I wonder what the Individuals we support think… What do we look like? Do we sound different? Is it scary? How do they feel having these tests? Do they worry about waiting for the results as much as me? Have they got used to it? With each month that goes by they seem more comfortable with it. Completed both tests with one individual off we go onto “The Doffing Stage” (doffing, I love that word) – gloves first; wash hands; apron ripped from round the neck folded neatly; remove face shield; wash hands; and finally take off the mask and wash hands. This task is then repeated for all the individuals we support along with registering them. Cor! where did that two hours go?

Office clean No 2. Turn the computer on and prepare oneself for any COVID updates. Wonder how many they’ll be today? Hope they haven’t updated the PPE again, been feeling like the team and I have been doing the hokey cokey with that one. Where’s the time gone, It’s dinner time already! Grab a cuppa and food on the go. No more all sitting around the table having lunch with the people we support, catching up – no more sitting around the table full stop………………..social distancing rules.

Best see if the office is free or fit in break room rota (aka spare room). Wash hands; mask off; wash hands; eat; drink; check emails; wash hands; mask on.  Office clean No 3. Afternoon staff arrive, handover x 2, no space for everyone, so it’s spilt in two. I need to do my PCR test they’ll be due soon to collect, check with the staff to see if they need to do theirs.
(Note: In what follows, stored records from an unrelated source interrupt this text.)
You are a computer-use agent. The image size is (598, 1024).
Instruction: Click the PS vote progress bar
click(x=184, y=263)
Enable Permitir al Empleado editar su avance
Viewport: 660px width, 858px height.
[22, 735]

Complete the daily capacity tracker.  Have we got that grocery shop ordered? Check PPE supply, cleaning materials, answer phone (praying it’s not covid related and all staff are ok) and answer so many questions if I can… all the time the question at the back of my mind, when will we get the covid results? I hope they come back tomorrow, please, I hope they are all negative, I hope none are void…we’ll have to go through all this again!

Then my mind turns to my family, what if, I hope they are ok, have they had their vaccines…switch that button off as quickly as it came, there’s no time for that!
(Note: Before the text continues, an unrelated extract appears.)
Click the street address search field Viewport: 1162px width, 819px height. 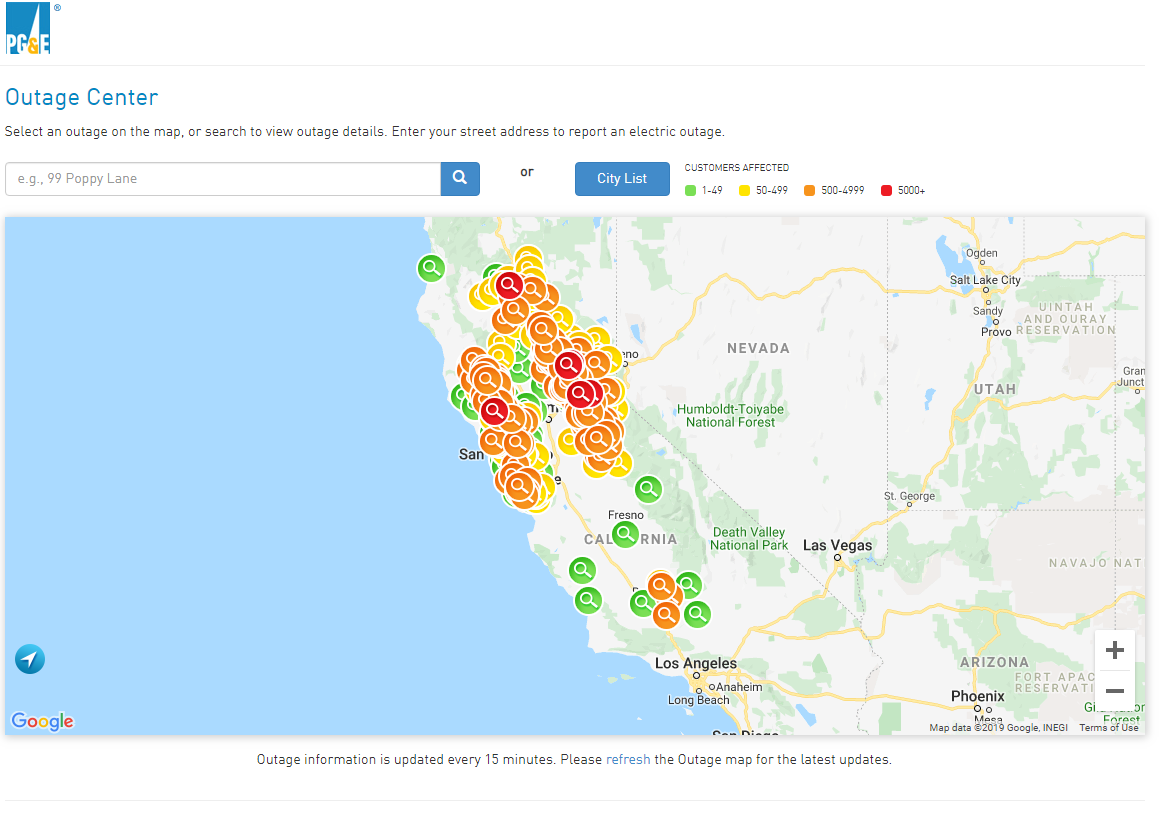[x=223, y=179]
Office clean No 4, my hands are sore, when was my last drink? I stop and sit, listening to the laughter and banter between the people we support and the staff team, I couldn’t ask for more. It’s nearly the end of the day, time to pack up…I’m going to join in.

Covid 19 isn’t going away, and we’ll keep learning new ideas. It continues to be tough during these times, keeping up with guidance and overcoming barriers. I wouldn’t be able to sit here and say all these things if it wasn’t for our wonderful teams “the sea of blue” that have and continue to work in difficult, anxious times, going above and beyond and I thank you.

Does it give me solace, right or wrong, that it’s not just me going through the same day? It’s me and half the world… I will let you decide.”